> **Task details**: From the line containing "This screenshot has height=837, width=1536." down to the line containing "Screen dimensions: 1440x810" in the records below, reproduce every line exactly, ends included, and omit all others.

_____

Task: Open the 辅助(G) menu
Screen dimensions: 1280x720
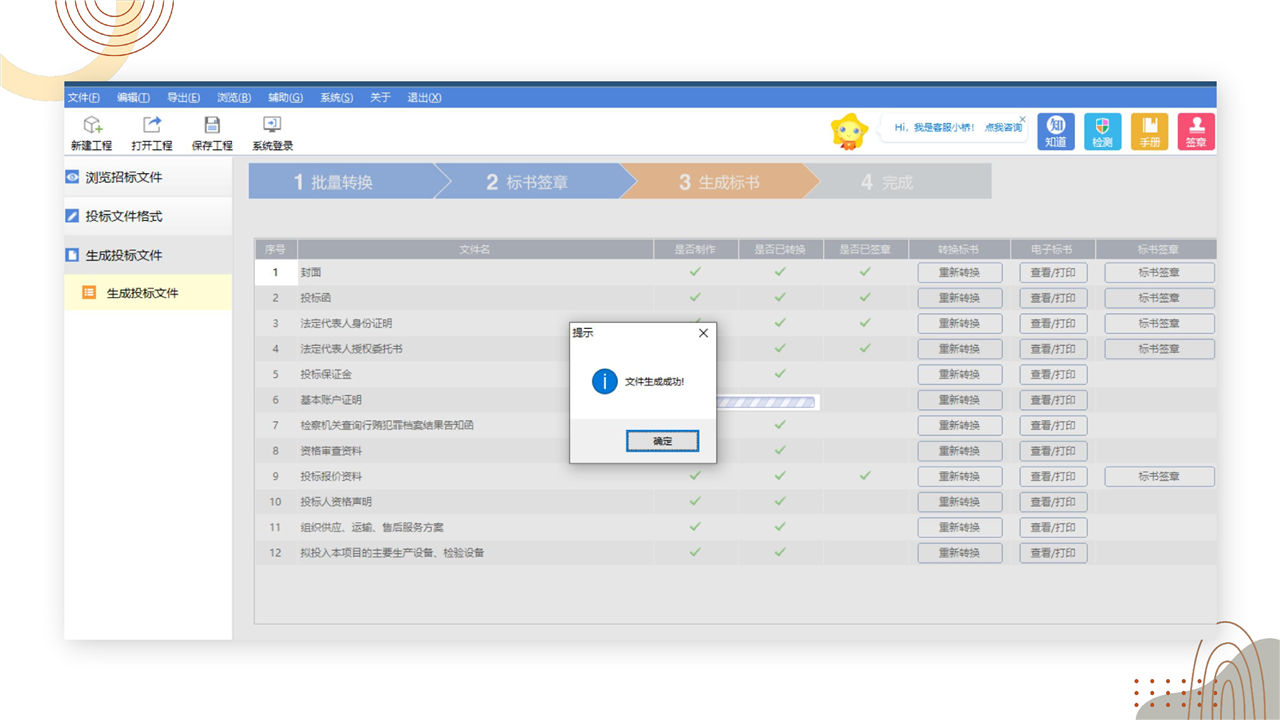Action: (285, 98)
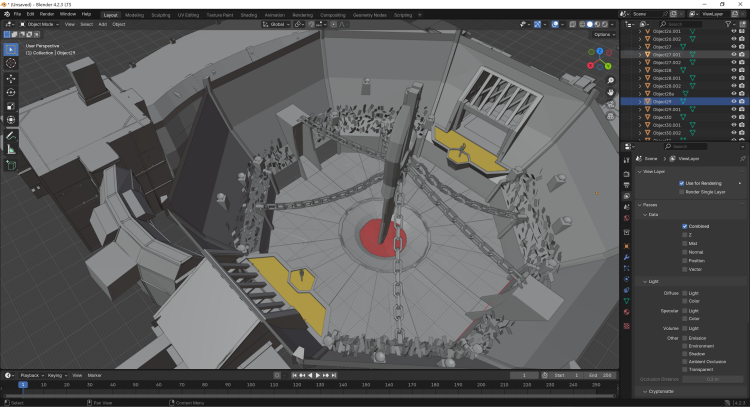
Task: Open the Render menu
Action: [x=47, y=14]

_____

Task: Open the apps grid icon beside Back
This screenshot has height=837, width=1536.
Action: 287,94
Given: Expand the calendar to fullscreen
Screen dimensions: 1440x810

_____

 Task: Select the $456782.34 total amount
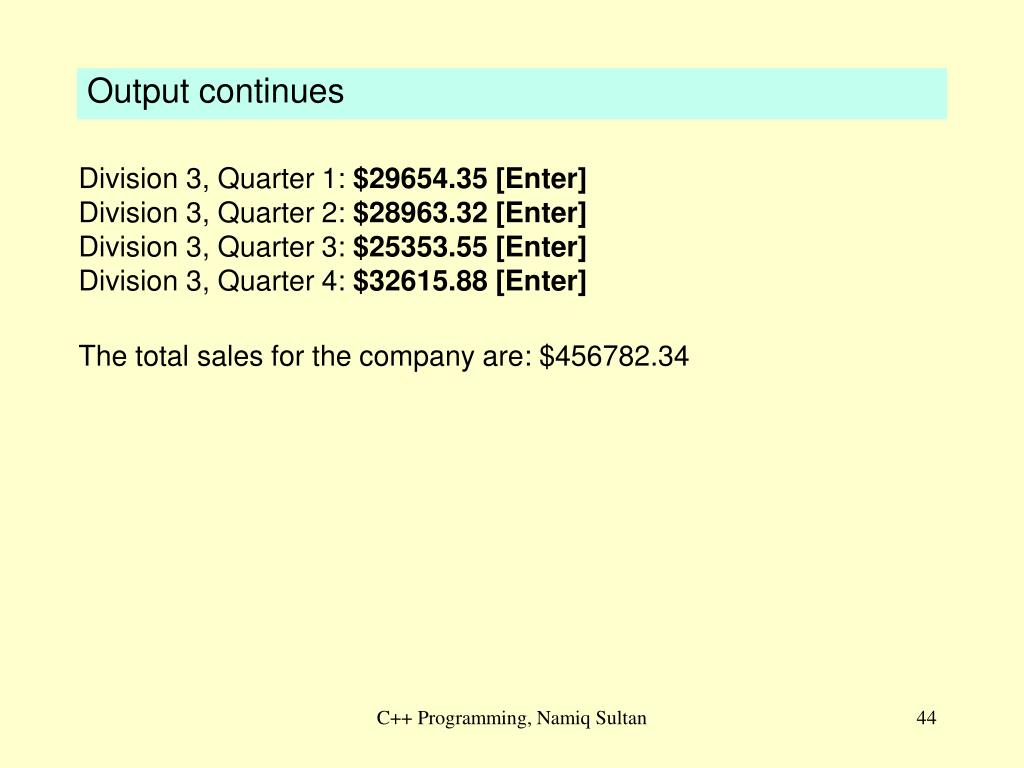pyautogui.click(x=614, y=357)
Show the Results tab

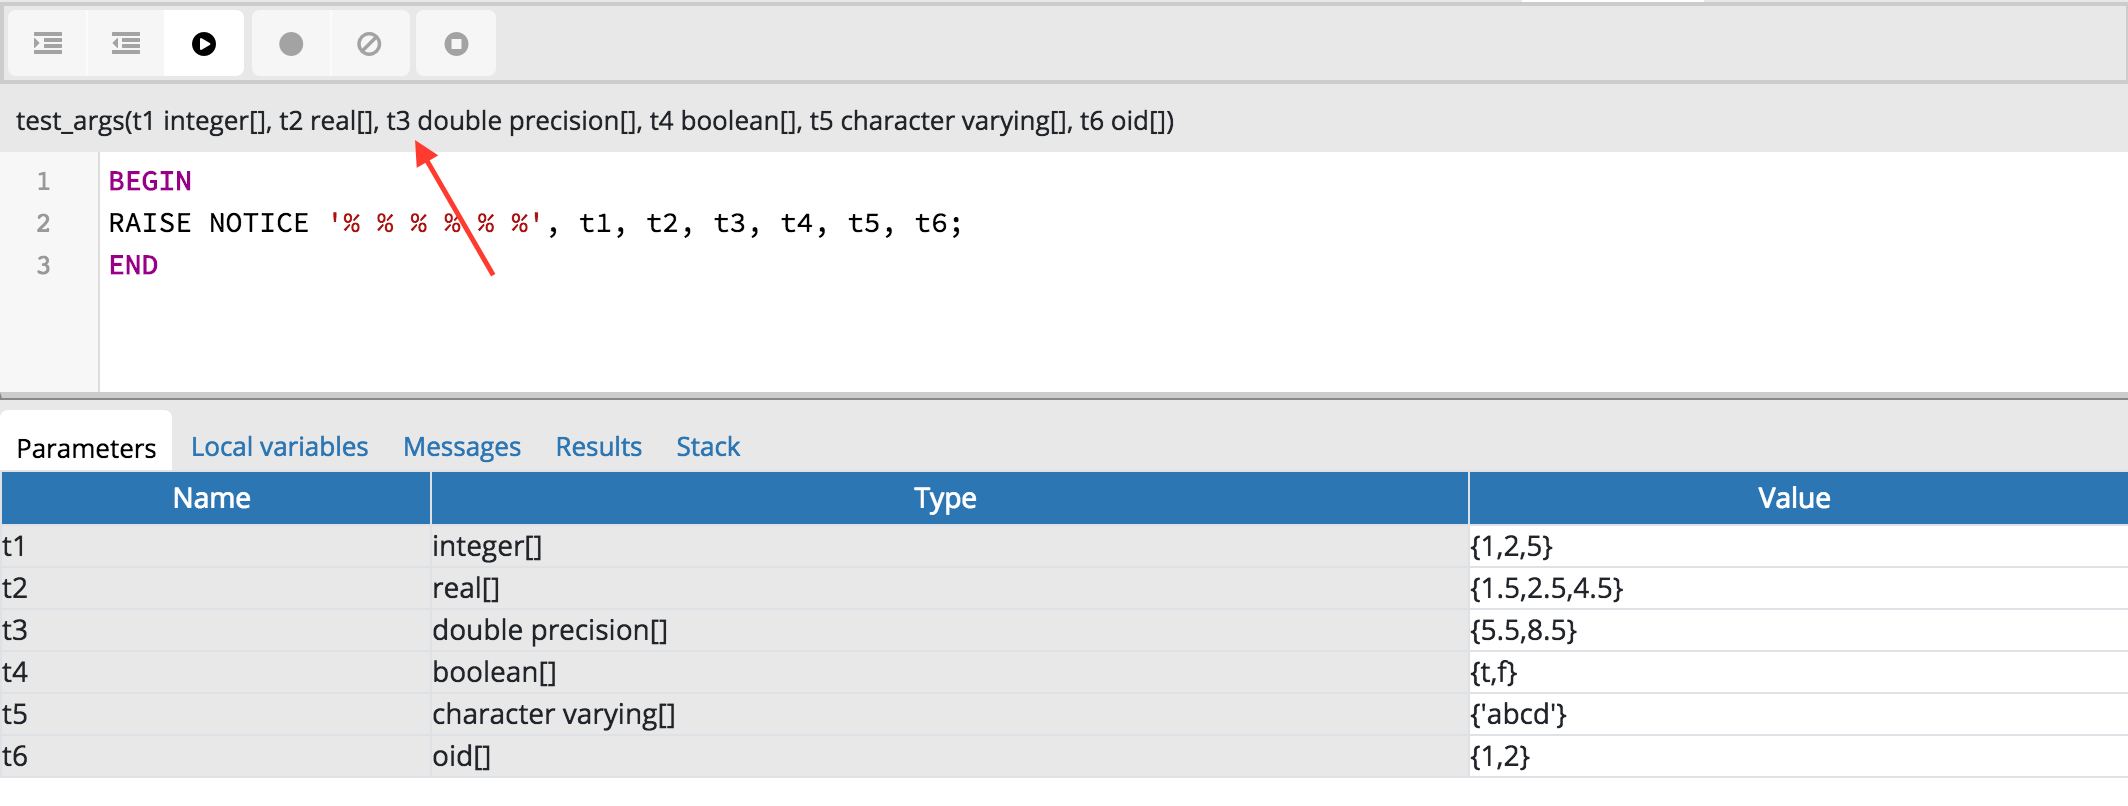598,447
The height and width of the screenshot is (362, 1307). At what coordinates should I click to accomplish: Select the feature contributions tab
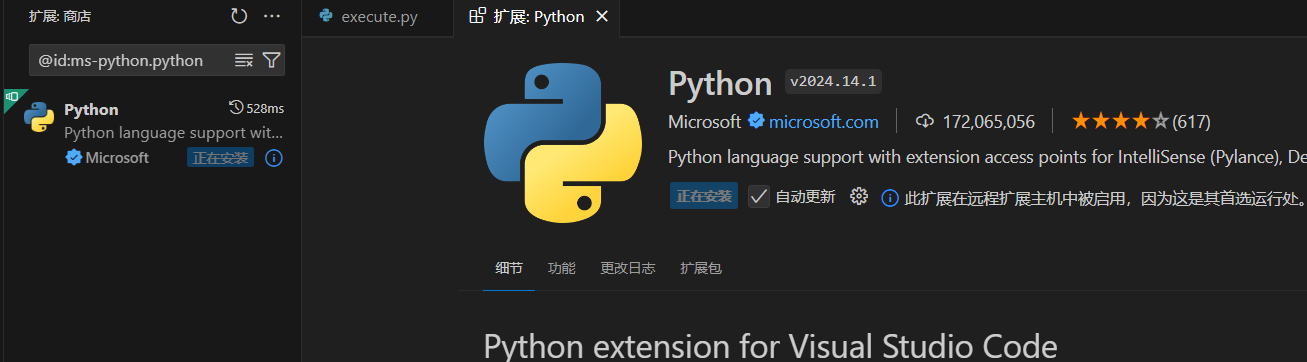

_____

> **Finished task**:
This screenshot has height=837, width=1536.
Action: 287,94
Given: Expand the calendar to fullscreen
Screen dimensions: 1440x810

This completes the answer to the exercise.